Obama afirmou que a IA está “se movendo em velocidade relâmpago — e até mais rápido do que aqueles que a estão projetando conseguem acompanhar”. Segundo ele, “não podemos enfiar a IA de volta em uma caixa”, mas é possível determinar coletivamente como ela será desenvolvida e usada, em vez de “ficar sentados e deixar a IA e seus desdobramentos acontecerem conosco”.

O ex-presidente pediu que o governo americano, e especificamente os líderes em Washington, adote propostas concretas, leis e regulamentos que tratem de “sérias preocupações de segurança”, antecipem o impacto da IA sobre empregos e crianças e garantam que os benefícios da tecnologia sejam amplamente distribuídos. Ele também defendeu que as decisões sobre desacelerar o desenvolvimento não fiquem a cargo das empresas de tecnologia, alertando que qualquer “catástrofe potencial dependerá das escolhas que fizermos agora”.

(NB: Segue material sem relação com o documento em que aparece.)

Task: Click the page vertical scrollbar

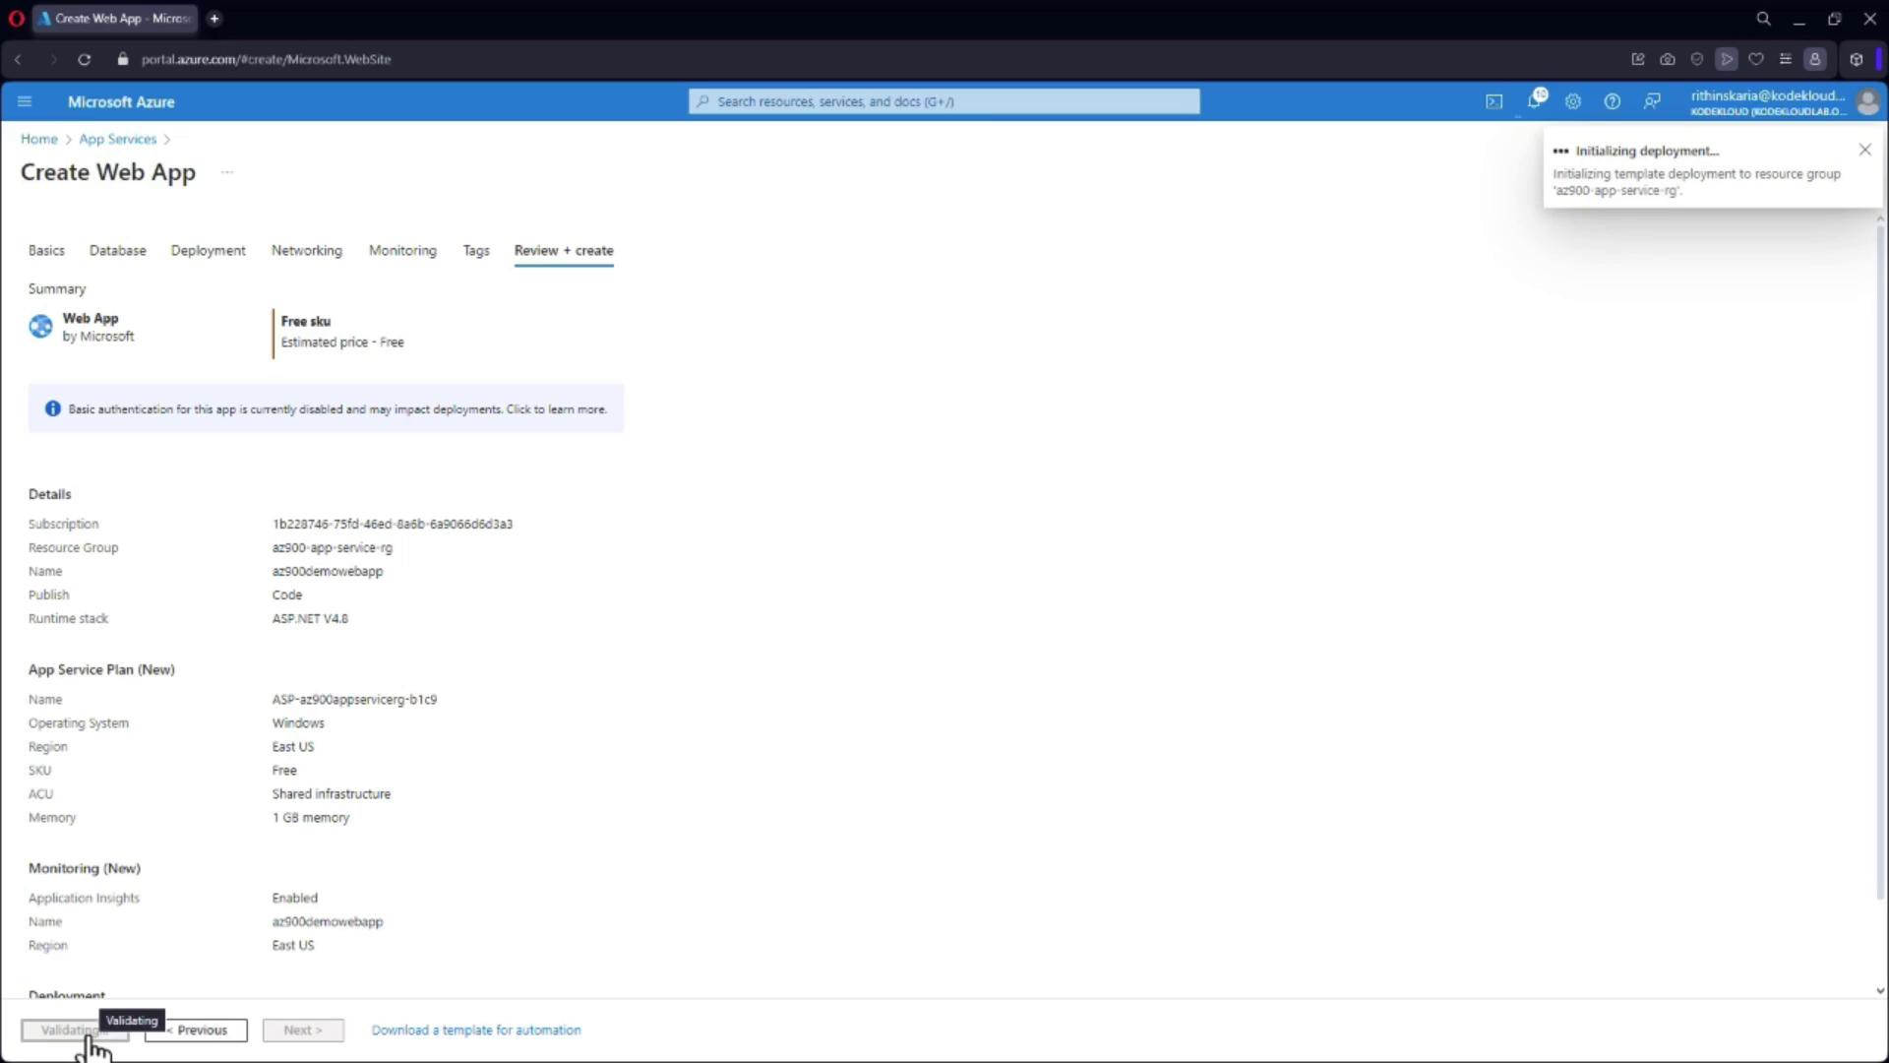Action: tap(1879, 591)
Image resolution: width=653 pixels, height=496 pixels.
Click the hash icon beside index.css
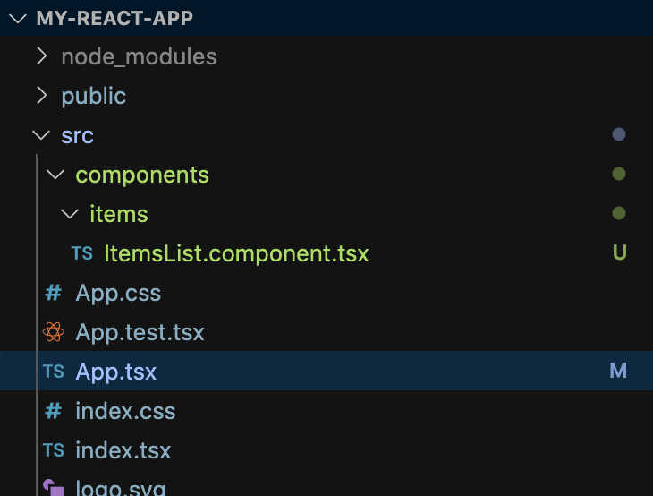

A posição contrasta com a do governo Obama em 2016. Em relatório de dezembro daquele ano sobre inteligência artificial, automação e economia, a Casa Branca afirmou que os avanços em IA tinham “potencial incrível” de manter os Estados Unidos na vanguarda da inovação e que abriam novos mercados e oportunidades em áreas como saúde, educação, energia, inclusão econômica, bem-estar social e meio ambiente. O documento dizia ainda que a IA “deve ser bem-vinda por seus potenciais benefícios econômicos”, embora alertasse para a disrupção de empregos e desafios de segurança e de política pública.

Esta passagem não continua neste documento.